In total, unemployment in the DMV region rose by 1.3 percentage points between November 2024 and November 2025—an increase 3.5 times higher than reported for the nation overall.

Figure 4

Demographic disparities in the impact of federal layoffs extend beyond race. While women account for less than half of the federal workforce, analysis by the National Women’s Law Center in May 2025 found that they accounted for a much higher share of employment at agencies undergoing mass layoffs, including the departments of Veterans Affairs, Education, Health and Human Services, Treasury, and Housing and Urban Development (most of which employed an above-average share of nonwhite workers as well). As a result of these layoffs, unemployment among women in the DMV region increased by 1.5 percentage points between November 2024 and November 2025—three times higher than the national average for women.

While subnational unemployment data are not available by race and gender together, there is strong evidence to suggest that the impacts on Black workers and women in the DMV region’s federal workforce are intersectional rather than independent trends. New reporting from the Institute for Women’s Policy Research found that Black women accounted for more than half of all job losses among women nationwide in 2025, despite making up less than 15% of the female workforce. In the federal workforce specifically, Black women experienced a drop in employment nearly three times higher than the rate for women overall. It is reasonable to conclude that these outcomes almost certainly apply to rising unemployment in the DMV region as well.

Figure 5

Unemployment increases driven by federal layoffs extend far beyond the District of Columbia. Even though most of the region’s federal jobs are concentrated in the District and a select few outlying suburban counties, workers commute into these counties from all over the region. And unlike job totals, unemployment rates are calculated based on place of residence rather than place of work. While unemployment rates did rise the most in the District, the region’s suburban counties in Maryland have also been hit hard. Unemployment rose in all of the region’s suburban Virginia counties as well, with counties closest to the District with historically higher federal job counts bearing the brunt of the impact.

Figure 6

Through mass layoffs, the federal government is abandoning its capital

In prior releases of the DMV Monitor, we have emphasized the region’s immense economic strengths and potential opportunities for regional collaboration in the wake of federal downsizing. These strengths have not gone away. The DMV region continues to be one of the strongest talent hubs in the United States, just behind Silicon Valley in the share of residents with a bachelor’s degree or higher. Year-over-year crime rates have declined across the region every month since the start of 2024. More people visited the region in 2025 than they did the year prior, and spending by these visitors has continued to rise.

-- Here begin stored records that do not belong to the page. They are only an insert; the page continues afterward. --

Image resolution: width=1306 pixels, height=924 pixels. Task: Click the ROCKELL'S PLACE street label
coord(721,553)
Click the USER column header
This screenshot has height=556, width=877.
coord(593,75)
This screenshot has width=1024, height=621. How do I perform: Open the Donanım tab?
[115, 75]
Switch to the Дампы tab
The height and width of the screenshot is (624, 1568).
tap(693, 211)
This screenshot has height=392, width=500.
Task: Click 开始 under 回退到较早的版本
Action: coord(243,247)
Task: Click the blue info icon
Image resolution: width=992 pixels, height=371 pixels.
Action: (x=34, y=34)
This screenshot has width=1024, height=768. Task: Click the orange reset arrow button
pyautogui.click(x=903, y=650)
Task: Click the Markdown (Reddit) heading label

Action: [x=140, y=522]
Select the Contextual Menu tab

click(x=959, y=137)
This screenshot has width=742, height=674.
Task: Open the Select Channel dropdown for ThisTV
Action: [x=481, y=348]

But the data are clear that these regional economic strengths are not enough to fully withstand federal policies designed to diminish them. The federal government is not a passive bystander to the DMV region’s economy—it is an anchor, and the loss of approximately 54,000 federal jobs in the span of 12 months is not an exercise in efficiency, but an industry shock bearing consequences for the entire region. The DMV region is not struggling to navigate this shock as a result of its own existing economic challenges—there is not a city, county, or region in the United States that could withstand a sudden reduction in force of this scale by its largest employer.

Mitigating these consequences and undoing these 12 months of damage will require effort and investment by leaders engaged in all corners of the region, across industry sectors, and at all levels of government. One early example of collaboration is Talent Capital, the region’s new job hub. This type of collaboration is challenging, but demonstrably possible if the right organizations are willing to come to the table and work together. The best time for this collaboration may have been 12 months ago. The second-best time is now.